*REQUIRED WORK*
The records below are to be reproduced word for word.
● ● ● ● ● ● ●
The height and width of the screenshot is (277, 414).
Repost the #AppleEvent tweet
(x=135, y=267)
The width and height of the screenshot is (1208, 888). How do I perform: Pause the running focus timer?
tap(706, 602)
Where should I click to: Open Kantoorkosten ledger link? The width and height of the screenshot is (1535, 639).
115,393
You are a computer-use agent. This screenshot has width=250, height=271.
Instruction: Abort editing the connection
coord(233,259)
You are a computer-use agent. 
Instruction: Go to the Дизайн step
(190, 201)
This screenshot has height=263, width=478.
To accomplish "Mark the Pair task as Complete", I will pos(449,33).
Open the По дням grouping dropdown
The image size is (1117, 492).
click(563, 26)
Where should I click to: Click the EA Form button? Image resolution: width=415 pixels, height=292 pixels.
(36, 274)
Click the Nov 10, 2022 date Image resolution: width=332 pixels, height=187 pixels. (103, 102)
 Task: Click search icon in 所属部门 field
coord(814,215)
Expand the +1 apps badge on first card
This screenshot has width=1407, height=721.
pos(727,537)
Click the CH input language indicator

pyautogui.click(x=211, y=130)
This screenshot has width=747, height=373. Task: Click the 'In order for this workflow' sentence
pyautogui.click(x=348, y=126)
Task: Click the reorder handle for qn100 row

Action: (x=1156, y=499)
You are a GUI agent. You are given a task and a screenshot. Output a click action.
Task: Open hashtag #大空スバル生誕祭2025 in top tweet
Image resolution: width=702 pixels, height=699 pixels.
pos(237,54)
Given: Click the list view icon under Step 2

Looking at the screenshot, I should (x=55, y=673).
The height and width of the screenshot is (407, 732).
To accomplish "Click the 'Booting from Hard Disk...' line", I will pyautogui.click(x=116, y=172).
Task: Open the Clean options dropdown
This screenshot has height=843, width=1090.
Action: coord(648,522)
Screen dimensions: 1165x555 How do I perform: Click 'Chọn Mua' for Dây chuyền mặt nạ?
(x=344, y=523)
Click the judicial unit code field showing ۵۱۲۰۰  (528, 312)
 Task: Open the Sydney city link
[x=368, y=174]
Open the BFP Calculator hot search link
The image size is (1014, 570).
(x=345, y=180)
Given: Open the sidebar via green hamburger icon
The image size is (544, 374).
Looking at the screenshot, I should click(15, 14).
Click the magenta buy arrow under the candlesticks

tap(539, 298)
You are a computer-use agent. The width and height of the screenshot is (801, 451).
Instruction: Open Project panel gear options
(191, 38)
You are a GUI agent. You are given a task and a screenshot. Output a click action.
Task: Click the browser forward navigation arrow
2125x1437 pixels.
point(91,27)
● ● ● ● ● ● ●
*ANSWER SPACE*
The height and width of the screenshot is (277, 414).
Repost the #AppleEvent tweet
(x=135, y=267)
The width and height of the screenshot is (1208, 888). How do I perform: Pause the running focus timer?
tap(706, 602)
Where should I click to: Open Kantoorkosten ledger link? The width and height of the screenshot is (1535, 639).
115,393
You are a computer-use agent. This screenshot has width=250, height=271.
Instruction: Abort editing the connection
coord(233,259)
You are a computer-use agent. 
Instruction: Go to the Дизайн step
(190, 201)
This screenshot has height=263, width=478.
To accomplish "Mark the Pair task as Complete", I will pos(449,33).
Open the По дням grouping dropdown
The image size is (1117, 492).
click(563, 26)
Where should I click to: Click the EA Form button? Image resolution: width=415 pixels, height=292 pixels.
(36, 274)
Click the Nov 10, 2022 date Image resolution: width=332 pixels, height=187 pixels. (103, 102)
 Task: Click search icon in 所属部门 field
coord(814,215)
Expand the +1 apps badge on first card
This screenshot has width=1407, height=721.
pos(727,537)
Click the CH input language indicator

pyautogui.click(x=211, y=130)
This screenshot has width=747, height=373. Task: Click the 'In order for this workflow' sentence
pyautogui.click(x=348, y=126)
Task: Click the reorder handle for qn100 row

Action: (x=1156, y=499)
You are a GUI agent. You are given a task and a screenshot. Output a click action.
Task: Open hashtag #大空スバル生誕祭2025 in top tweet
Image resolution: width=702 pixels, height=699 pixels.
pos(237,54)
Given: Click the list view icon under Step 2

Looking at the screenshot, I should (x=55, y=673).
The height and width of the screenshot is (407, 732).
To accomplish "Click the 'Booting from Hard Disk...' line", I will pyautogui.click(x=116, y=172).
Task: Open the Clean options dropdown
This screenshot has height=843, width=1090.
Action: coord(648,522)
Screen dimensions: 1165x555 How do I perform: Click 'Chọn Mua' for Dây chuyền mặt nạ?
(x=344, y=523)
Click the judicial unit code field showing ۵۱۲۰۰  (528, 312)
 Task: Open the Sydney city link
[x=368, y=174]
Open the BFP Calculator hot search link
The image size is (1014, 570).
(x=345, y=180)
Given: Open the sidebar via green hamburger icon
The image size is (544, 374).
Looking at the screenshot, I should click(15, 14).
Click the magenta buy arrow under the candlesticks

tap(539, 298)
You are a computer-use agent. The width and height of the screenshot is (801, 451).
Instruction: Open Project panel gear options
(191, 38)
You are a GUI agent. You are given a task and a screenshot. Output a click action.
Task: Click the browser forward navigation arrow
2125x1437 pixels.
point(91,27)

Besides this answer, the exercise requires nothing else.